La legittima difesa non vale se si accetta la sfida
«Non è invocabile la scriminante della legittima difesa da parte di colui che accetti una sfida oppure reagisca a una situazione di pericolo volontariamente determinata» o alla quale «abbia concorso», nonostante la «possibilità di allontanarsi dal luogo senza pregiudizio e senza disonore». Lo precisa la Cassazione, che ha confermato la condanna a Umberto Stregapede, che nel 2015 a Roma ha ucciso il cognato, Stefano Petroni, con 31 coltellate. La Corte ha confermato la condanna a 6 anni e 2 mesi con l’attenuante della provocazione.

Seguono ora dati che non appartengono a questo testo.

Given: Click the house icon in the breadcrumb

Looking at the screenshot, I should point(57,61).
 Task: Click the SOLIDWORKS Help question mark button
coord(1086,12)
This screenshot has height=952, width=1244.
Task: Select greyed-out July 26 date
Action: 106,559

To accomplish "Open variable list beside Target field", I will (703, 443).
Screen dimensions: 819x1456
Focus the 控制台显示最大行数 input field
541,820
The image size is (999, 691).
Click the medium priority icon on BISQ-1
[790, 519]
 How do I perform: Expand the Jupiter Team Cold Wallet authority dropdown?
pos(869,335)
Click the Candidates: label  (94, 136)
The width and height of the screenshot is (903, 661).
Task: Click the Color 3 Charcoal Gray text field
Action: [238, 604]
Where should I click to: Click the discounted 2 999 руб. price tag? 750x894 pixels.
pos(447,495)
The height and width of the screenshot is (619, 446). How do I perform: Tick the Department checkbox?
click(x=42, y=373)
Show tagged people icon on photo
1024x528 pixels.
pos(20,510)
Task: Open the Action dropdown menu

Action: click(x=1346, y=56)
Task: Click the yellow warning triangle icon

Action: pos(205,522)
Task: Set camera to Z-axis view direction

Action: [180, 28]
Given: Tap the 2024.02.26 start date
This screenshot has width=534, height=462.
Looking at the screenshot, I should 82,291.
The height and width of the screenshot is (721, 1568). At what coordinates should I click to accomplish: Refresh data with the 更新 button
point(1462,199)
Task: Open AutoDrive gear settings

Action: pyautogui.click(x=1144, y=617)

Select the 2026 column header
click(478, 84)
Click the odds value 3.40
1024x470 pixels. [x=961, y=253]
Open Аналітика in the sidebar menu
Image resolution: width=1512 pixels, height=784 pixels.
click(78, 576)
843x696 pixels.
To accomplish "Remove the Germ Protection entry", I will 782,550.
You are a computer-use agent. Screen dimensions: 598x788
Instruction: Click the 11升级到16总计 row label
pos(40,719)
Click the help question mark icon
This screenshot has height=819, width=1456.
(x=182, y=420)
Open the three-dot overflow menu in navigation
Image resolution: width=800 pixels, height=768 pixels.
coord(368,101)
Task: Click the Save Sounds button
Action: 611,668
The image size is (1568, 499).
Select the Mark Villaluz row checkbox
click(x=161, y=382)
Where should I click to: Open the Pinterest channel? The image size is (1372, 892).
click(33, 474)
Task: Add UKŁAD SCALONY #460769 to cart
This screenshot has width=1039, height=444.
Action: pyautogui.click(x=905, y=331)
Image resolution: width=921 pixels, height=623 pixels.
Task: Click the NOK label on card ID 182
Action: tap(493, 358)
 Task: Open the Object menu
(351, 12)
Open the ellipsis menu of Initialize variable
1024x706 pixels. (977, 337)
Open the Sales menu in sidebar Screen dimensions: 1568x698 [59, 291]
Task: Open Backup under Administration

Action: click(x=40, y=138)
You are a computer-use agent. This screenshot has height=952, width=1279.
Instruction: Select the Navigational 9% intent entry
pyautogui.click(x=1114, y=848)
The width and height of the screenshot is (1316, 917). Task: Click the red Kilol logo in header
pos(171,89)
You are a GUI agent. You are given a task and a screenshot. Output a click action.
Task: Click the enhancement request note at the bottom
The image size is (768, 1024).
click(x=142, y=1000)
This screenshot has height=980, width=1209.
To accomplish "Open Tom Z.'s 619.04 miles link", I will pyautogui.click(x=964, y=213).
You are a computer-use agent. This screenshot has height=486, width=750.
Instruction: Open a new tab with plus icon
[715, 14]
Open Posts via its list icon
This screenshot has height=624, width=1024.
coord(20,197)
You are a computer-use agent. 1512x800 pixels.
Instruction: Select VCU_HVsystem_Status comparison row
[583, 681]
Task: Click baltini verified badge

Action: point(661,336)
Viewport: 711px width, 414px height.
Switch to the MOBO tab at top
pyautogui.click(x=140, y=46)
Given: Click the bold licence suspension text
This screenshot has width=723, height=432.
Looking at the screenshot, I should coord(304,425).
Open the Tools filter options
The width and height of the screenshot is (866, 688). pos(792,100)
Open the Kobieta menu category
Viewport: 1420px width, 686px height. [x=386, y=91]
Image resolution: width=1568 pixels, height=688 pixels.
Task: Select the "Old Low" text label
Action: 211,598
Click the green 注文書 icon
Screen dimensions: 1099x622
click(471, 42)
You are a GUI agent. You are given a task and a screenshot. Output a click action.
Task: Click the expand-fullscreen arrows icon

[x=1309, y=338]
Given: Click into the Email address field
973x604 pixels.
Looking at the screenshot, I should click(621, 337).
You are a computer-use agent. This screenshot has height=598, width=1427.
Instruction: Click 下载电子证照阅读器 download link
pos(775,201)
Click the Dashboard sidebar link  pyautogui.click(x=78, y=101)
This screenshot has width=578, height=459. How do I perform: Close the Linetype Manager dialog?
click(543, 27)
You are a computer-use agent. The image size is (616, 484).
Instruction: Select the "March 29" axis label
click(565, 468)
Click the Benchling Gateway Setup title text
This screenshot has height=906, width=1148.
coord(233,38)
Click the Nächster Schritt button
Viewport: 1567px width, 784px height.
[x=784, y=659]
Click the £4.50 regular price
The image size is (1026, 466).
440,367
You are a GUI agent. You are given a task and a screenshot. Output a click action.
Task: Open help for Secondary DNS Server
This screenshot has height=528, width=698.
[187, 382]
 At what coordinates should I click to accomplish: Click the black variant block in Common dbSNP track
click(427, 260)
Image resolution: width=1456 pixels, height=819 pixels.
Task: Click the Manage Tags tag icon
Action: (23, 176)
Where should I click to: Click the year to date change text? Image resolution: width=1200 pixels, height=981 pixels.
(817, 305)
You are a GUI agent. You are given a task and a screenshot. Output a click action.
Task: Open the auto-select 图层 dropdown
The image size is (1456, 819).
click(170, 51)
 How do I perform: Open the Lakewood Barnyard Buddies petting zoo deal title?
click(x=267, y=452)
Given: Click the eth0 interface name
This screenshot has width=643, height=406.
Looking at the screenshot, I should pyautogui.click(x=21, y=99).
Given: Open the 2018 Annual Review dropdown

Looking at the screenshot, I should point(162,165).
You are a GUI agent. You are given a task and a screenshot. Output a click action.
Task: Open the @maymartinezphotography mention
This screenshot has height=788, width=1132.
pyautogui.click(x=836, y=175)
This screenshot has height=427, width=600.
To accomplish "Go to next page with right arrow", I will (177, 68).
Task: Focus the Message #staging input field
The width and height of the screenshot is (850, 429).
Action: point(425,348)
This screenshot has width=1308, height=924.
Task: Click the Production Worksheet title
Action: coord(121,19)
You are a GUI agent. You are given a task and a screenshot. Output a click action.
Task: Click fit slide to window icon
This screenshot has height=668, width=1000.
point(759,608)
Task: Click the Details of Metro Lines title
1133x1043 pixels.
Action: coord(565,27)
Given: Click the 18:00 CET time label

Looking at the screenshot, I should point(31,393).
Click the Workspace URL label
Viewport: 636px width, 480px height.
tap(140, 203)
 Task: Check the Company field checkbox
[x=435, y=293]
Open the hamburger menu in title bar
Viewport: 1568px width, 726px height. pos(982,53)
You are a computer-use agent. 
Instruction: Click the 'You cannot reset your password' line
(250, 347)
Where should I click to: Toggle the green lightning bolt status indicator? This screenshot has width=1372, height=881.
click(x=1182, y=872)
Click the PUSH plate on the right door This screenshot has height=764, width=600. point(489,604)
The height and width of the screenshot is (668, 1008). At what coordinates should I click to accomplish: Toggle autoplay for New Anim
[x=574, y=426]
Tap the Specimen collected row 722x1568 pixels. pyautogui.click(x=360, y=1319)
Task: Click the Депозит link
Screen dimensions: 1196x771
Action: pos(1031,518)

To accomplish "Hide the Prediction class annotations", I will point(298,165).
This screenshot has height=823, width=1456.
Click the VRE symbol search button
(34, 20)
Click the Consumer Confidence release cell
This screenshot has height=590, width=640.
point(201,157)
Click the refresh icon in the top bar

L’uomo invocava la scriminante della legittima difesa o, in alternativa, che gli venisse riconosciuto l’eccesso colposo di legittima difesa. Sosteneva che il suo intento non fosse affrontare il cognato, ma solo quello di mediare tra lui e la propria famiglia: lo attese sotto la propria casa disarmato al solo fine di farlo ragionare e di dissuaderlo da azioni aggressive, anche in considerazione del fatto che l’imputato sapeva dell’imminente arrivo dei Carabinieri.
Si sarebbe pertanto difeso spinto dal pericolo per la propria incolumità e per quella della propria famiglia.
I giudici di merito, come ricostruito in sentenza, hanno accertato che l’imputato era uscito di casa, per aspettare il cognato, «in un momento in cui il pericolo che Petroni realizzasse le minacce profferite per telefono non era attuale», per questo, concorda la prima sezione penale della Cassazione (sentenza n. 33707) aveva quindi «liberamente scelto» di affrontarlo, senza essere spinto dalla necessità di difendere i propri familiari, «implicitamente accettando qualunque conseguenza».
La vittima aveva con sé un coltello, che è stato poi usato da Stregapede per l’omicidio: «avrebbe potuto raccoglierlo e limitarsi a brandirlo invece di utilizzarlo».
Inoltre, Petroni, «caduto in terra colpito» non poteva «in nessun modo aggredirlo», ma l’imputato «aveva portato altri colpi più numerosi e complessivamente letali».